### To do
Please reproduce the listing word for word, starting with the line that contains "Task: Open the yellow 5일장 link" and running through the end of the listing, both included. Leave the pictures out of your answer.

--- START Dataset ---

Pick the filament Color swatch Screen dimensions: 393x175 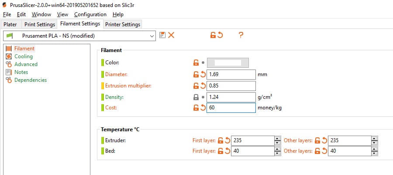(228, 63)
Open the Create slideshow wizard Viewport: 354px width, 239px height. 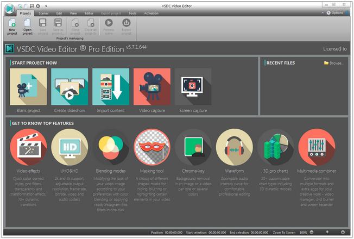(69, 87)
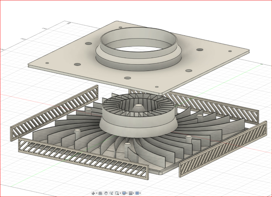Screen dimensions: 272x197
Task: Expand the Viewports dropdown arrow
Action: coord(140,193)
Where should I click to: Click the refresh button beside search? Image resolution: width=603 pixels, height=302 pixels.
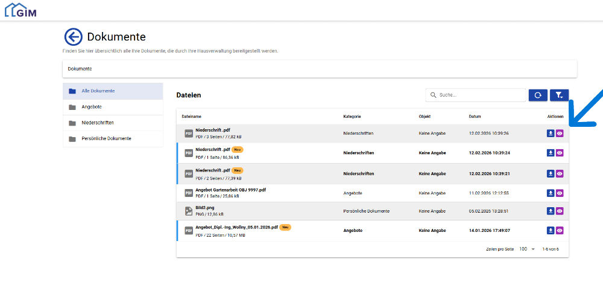point(538,95)
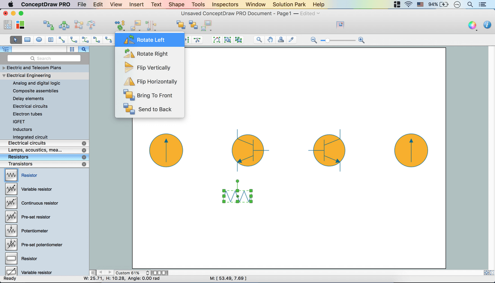
Task: Open the blue info inspector icon
Action: click(x=487, y=25)
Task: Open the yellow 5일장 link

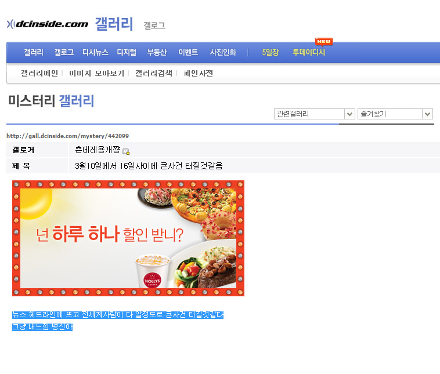Action: pyautogui.click(x=271, y=52)
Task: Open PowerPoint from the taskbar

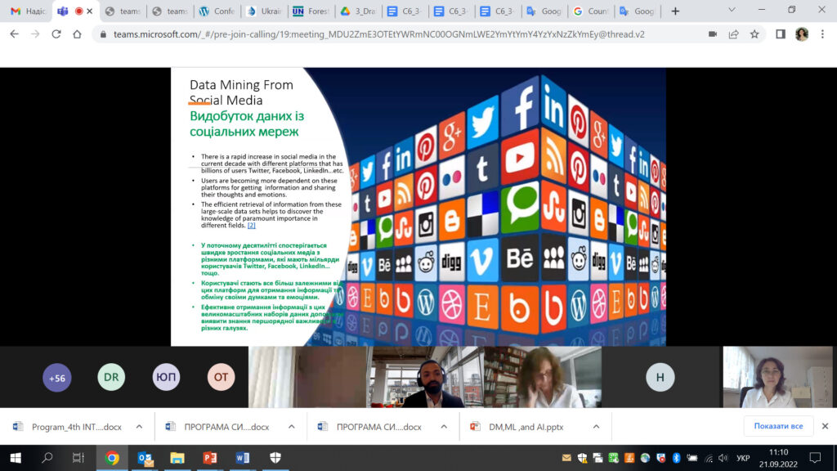Action: pos(209,458)
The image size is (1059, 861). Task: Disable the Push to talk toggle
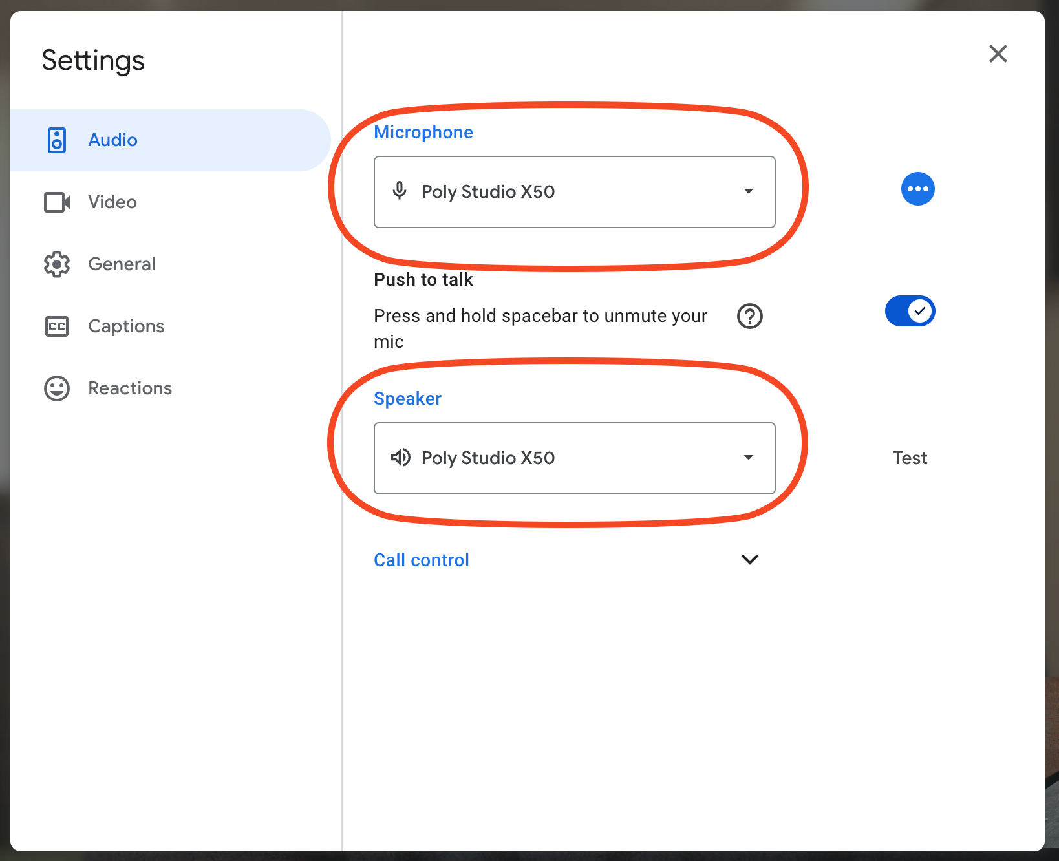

--- END Dataset ---

### Answer for this exercise
Task: Open the yellow 5일장 link

Action: pyautogui.click(x=271, y=52)
Task: Open PowerPoint from the taskbar

Action: pos(209,458)
The image size is (1059, 861). Task: Disable the Push to talk toggle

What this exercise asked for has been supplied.